Specifically, the complaint alleges that during the Class Period, defendants issued materially false and misleading statements regarding the Company’s business and financial results. Huntington had acquired more than $1.5 billion in exposure to subprime mortgages with its July 2007 acquisition of Sky Financial Group, Inc. (“Sky Financial”). As the real estate and credit markets continued to soften, defendants repeatedly assured Huntington investors that the Company had undertaken significant preparations and implemented defensive measures to weather the deteriorating real estate and credit markets. By the time Huntington closed the merger with Sky Financial, the housing and credit crisis had deepened, yet defendants continued to conceal Huntington’s growing exposure to these problems so as to not acknowledge the acquisition was a debacle so soon after it closed. As a result of defendants’ false statements, Huntington stock traded at an artificially inflated price of approximately $18 per share during much of the Class Period.
Then, on November 16, 2007, Huntington announced its fourth quarter 2007 financial results, stating that as a result of the recently announced actions of Franklin Credit Management Corporation, which had a commercial lending relationship with Sky Financial, and related deterioration in Franklin’s mortgage portfolios, 2007 fourth quarter results for Huntington were expected to include an after-tax charge of up to $300 million, or $0.81 per common share. As a result of this charge, Huntington would report a 2007 fourth quarter net loss.
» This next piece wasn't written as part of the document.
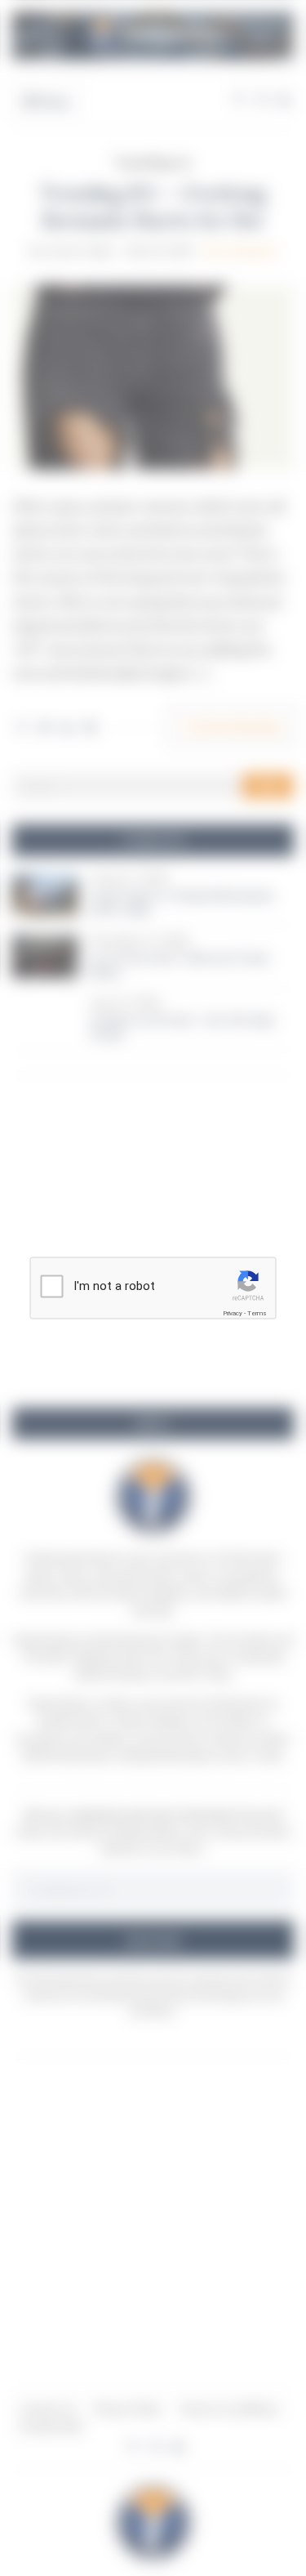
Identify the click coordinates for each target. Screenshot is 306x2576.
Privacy (232, 1313)
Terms (257, 1313)
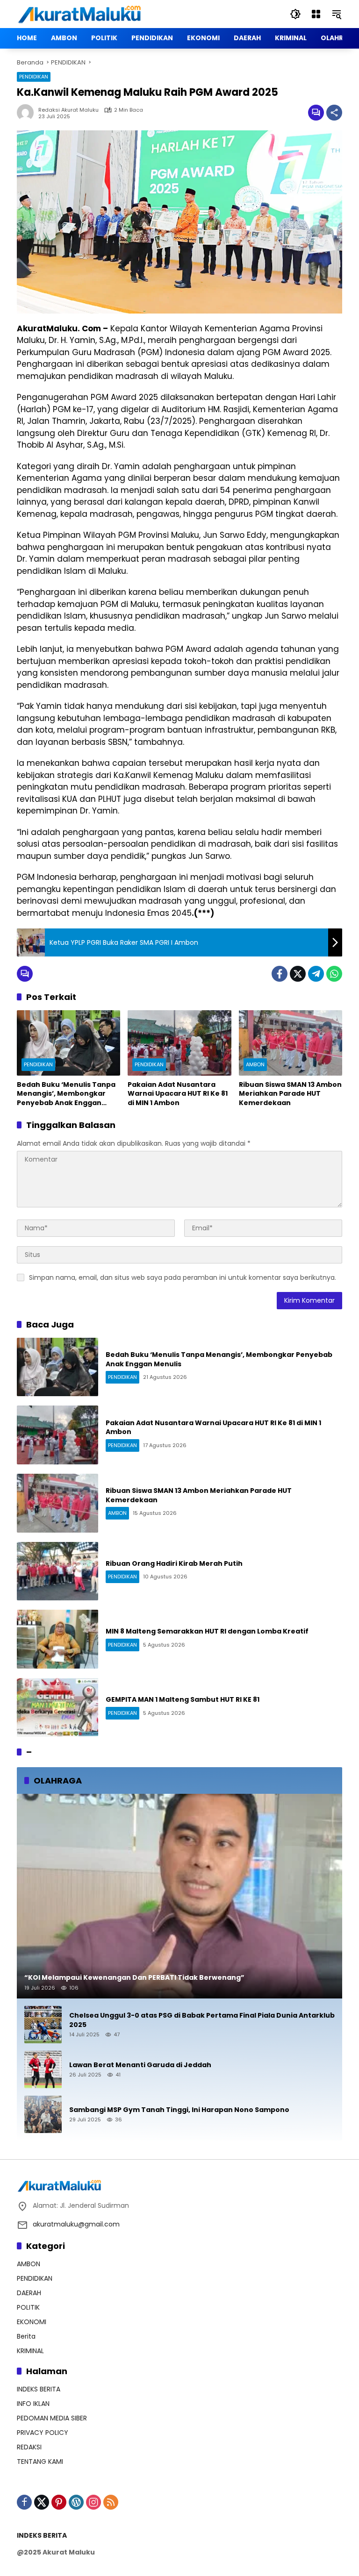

On this news, Huntington’s stock dropped from $16.08 per share to as low as $14.38 per share, closing at $14.75 per share on November 16, 2007 on volume of over 10 million shares.
According to the complaint, the true facts, which were known by defendants but concealed from the investing public during the Class Period, were as follows: (a) the Company had far greater exposure to anticipated losses and defaults in its home loan portfolio, particularly with subprime debt exposure arising from Sky Financial, than it had previously disclosed; and (b) defendants’ Class Period statements about the Company’s financial results were materially false due to its failure to record timely and adequate accruals for losses on its exposure to delinquent subprime mortgages.
On June 24, 2009, an order consolidating the cases, appointing lead plaintiff and lead counsel was filed with the court in this ongoing action.
On August 22, 2009, a consolidated class action against all defendants, filed by all plaintiffs was entered into this docket.
On December 4, 2009, it was ordered and adjudged that pursuant to the Opinion and Order, Defendants’ motion to dismiss was GRANTED; dismissing all of Plaintiffs’ claims with prejudice. A subsequent judgment was entered in the docket on the same day.